Another question on general properties of Henselian rings. I heard fleetingly (but forgot the concrete context) that schemes over henselian local rings have generally a rich divisor theory that on one hand somehow allows in certain way to "reduce" the analysis of divisors on $R$-scheme $X$ ($R$ local hensel with maximal ideal $m$ and residue field $\kappa=R/m$) to that on the special fiber $X \times_R \kappa$ in the sense that a "lot of information" of the theory of divisors on $X$ maybe already be extracted from the study of divisors on $X \times_R \kappa$ using formal techniques, by lifting results from $X \times_R R/m^i$ to $X \times_R R/m^{i+1}$ in much more "fruitful way" than if we work without Henselian context. On the other hand if that's true, then what I heard for example in the case of $X$'s surface there is much more "flexibility" in the constructions of divisors with desired intersection behaviour.
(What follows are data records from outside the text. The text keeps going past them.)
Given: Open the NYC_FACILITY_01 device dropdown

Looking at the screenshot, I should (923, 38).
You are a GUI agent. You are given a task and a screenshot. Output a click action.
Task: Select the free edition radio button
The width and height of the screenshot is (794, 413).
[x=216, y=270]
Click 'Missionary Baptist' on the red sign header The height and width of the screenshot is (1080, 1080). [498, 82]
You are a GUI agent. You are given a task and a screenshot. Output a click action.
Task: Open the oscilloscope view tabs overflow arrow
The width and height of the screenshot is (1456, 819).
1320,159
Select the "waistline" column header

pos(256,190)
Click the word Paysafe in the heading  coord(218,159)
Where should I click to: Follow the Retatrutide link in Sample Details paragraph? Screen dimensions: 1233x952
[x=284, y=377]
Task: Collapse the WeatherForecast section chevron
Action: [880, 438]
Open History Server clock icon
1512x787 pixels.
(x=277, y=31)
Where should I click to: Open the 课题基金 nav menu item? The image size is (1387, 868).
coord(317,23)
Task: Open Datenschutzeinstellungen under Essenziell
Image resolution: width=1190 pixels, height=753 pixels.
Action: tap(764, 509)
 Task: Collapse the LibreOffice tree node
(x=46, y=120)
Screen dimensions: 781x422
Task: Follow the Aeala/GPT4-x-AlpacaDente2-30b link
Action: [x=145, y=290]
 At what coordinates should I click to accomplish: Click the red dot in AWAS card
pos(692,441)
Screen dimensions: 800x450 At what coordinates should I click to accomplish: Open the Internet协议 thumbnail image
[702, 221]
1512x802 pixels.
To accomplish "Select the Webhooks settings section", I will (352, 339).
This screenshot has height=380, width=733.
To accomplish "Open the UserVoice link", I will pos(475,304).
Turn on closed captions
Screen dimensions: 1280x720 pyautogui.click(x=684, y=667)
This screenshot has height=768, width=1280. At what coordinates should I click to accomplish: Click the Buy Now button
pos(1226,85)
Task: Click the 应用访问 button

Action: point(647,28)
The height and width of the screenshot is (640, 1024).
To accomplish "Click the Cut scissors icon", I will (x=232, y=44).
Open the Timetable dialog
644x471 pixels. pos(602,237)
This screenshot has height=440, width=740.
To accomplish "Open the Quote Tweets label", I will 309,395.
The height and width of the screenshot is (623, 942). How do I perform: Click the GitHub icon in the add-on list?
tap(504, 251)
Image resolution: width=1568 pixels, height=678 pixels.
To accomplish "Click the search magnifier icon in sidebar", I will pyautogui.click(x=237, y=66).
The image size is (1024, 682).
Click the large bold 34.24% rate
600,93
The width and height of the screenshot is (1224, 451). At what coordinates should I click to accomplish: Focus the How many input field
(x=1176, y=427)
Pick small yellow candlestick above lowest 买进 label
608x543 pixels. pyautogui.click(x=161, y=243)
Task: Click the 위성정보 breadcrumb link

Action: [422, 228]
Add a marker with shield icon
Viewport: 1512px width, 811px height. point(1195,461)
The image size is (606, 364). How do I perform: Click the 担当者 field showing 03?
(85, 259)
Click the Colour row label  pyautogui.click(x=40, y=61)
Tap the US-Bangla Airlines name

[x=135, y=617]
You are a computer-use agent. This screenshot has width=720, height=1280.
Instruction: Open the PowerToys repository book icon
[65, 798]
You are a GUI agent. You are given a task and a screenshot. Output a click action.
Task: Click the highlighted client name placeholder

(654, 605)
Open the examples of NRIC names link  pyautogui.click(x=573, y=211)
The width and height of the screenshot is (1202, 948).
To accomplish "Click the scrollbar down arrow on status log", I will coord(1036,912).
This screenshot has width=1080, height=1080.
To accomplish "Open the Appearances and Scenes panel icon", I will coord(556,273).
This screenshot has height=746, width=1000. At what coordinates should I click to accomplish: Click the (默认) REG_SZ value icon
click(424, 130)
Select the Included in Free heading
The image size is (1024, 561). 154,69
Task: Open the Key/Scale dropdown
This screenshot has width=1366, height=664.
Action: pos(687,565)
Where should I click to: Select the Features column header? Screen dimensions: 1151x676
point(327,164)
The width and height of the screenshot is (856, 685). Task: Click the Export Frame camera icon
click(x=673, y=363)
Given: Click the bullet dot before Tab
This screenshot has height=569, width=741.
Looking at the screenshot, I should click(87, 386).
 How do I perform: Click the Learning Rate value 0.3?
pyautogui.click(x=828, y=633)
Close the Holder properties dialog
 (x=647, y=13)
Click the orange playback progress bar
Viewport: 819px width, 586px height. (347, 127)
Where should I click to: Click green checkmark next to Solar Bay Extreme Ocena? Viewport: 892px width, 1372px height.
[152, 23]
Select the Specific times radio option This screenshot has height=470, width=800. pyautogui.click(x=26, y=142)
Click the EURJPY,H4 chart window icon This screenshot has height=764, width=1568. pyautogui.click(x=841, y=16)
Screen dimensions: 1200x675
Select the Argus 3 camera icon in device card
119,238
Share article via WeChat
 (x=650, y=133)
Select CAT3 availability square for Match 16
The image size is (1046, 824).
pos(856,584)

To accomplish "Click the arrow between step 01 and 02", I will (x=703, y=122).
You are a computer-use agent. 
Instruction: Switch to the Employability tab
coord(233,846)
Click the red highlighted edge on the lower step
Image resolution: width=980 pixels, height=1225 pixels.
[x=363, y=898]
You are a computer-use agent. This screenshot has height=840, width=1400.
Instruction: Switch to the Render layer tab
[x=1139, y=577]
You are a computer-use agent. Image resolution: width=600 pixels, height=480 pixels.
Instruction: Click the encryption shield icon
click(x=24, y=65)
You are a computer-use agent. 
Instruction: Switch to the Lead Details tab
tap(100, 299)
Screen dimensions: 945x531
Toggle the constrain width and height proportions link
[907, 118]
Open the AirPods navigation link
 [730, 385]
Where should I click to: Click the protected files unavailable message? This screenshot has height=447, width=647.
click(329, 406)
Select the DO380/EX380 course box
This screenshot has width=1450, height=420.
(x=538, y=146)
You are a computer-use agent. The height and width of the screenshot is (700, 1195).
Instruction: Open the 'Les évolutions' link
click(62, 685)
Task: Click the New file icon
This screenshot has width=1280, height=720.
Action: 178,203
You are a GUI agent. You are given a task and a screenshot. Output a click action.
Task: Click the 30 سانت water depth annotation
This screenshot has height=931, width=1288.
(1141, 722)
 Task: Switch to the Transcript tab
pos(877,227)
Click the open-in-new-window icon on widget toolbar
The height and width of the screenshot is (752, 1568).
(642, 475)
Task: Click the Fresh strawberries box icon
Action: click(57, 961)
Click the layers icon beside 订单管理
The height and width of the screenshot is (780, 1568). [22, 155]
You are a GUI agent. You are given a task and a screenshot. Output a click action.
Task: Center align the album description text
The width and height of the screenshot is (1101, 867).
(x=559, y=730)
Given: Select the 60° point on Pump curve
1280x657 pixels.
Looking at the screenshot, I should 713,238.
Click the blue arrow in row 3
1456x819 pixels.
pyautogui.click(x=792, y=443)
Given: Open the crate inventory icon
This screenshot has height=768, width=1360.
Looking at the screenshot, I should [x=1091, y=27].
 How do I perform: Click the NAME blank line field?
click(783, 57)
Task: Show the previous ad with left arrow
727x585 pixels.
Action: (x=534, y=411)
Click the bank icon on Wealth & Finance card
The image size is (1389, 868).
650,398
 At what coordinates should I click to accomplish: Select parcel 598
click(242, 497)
At least it seems that henselian assumption "guarantees" that much more information is conserved by passing to the special fiber as without this assumption. Could somebody give short insight into this correspondence principle and motivate how exactly henselianess enters fruitfully into the game? Or give a recomendable reference where these ideas are made precise and explaned in details?

Sorry if the formulation is too vague, I've only heard it once about this ideas, but unfortunately couldn't find anything about it and still quite curious what I can take from it.

Answer 1

First about the ralation between henselian and formal smoothness property, I think a good idea is to look at what was the first version of Hensel lemma: it says that if $f(\bar{a})=0,f'(\bar{a})\, modp=0$ then there is a lift of $\bar{a}$ in $\mathbb{Z}_p$ such that $f(a)=0$. this is basically says that if you define a curve as $C=V(f)$ then $f'(a)\not = 0$ implies that $C$ has the formal smoothness property with respect to thickening of the form $F_p\to \mathbb{Z}_p/P^n$ over the point $\bar{a}$. so Hensel lemma for complete ring is a consequence of formal smoothness.

but why we define the Henselian rings and don't only work with complete rings? I think the answer is the important concept of Henselisation: if you have a local ring $(O,m)$ you can consider its completion $(\bar O,\bar{m})$ or you can consider its Henselisation $O^{h}$. there are two ways to define $O^h$ you can define it as the smallest Henselian extension of $(O,m)$ inside $\bar{O}$ or as the limit of all etale extension $O'$ of $O$ with an isomorphism $O/m\to O'/m'$. you can also consider the strict Henselisation $O^{sh}$ as the limit of all etale extensions.

there are two reasons why we are interested in $O^h,O^{sh}$ instead of $\bar{O}$. the first is that in non-Notherian setting $\bar{O}$ is not faithfully flat over $O$ but $O^h,O^{sh}$ are almost by definition always faithfully flat. the second reason is that $O_x^{sh}$ works in etale topology like $O_x$ in Zariski topology.

but how we study Henselian rings? the Henselian property itself is very powerful and you can deduce a lot of things as a consequence of that property but there is another important tool: Artin approximation property and its consequences. First, let us look at the simplest case: the Hensilsation of $\mathbb{C}[x]$ at $x$ consists of algebraic power series: power series the satisfy a polynomial equation then it is not hard to deduce from Henselian property that if you have a system of equations $f^1=0,...f^r=0$ with invertible jacobian then any solution $y$ of this system in $\mathbb{C}[[x]]$ and any constant $c$ there is a solution $y'$ in $\mathbb C[[x]]^{alg}$ such that $y=y' mod x^c$. in summary, you can approximate the solution in $\bar{O}$ with the solutions in $O^h$.

now back to your question let $A$ be a henselian ring, there is general version of Artin theorem: consider any "finitely presented" functor from the $A-algebras$ to $Sets$ for example the functor that sends $B$ to $Div(X_B)$. then Artin theorem says that for each $y\in F(\bar{A})$ and constant $c$ there is a $y'\in F(A)$ such that $y=y' mod\, m^c$. This is important because the are powefull tools in deformation theory to relate $F(\bar{A})$ to $F(\bar{A}/m)=F(A/m)$. in the case of divisors $Div(X_\bar{A})=Div(X_{A/m})$ so you get the desired relation between $Div(X)$ and $Div(X_k)$ in your language.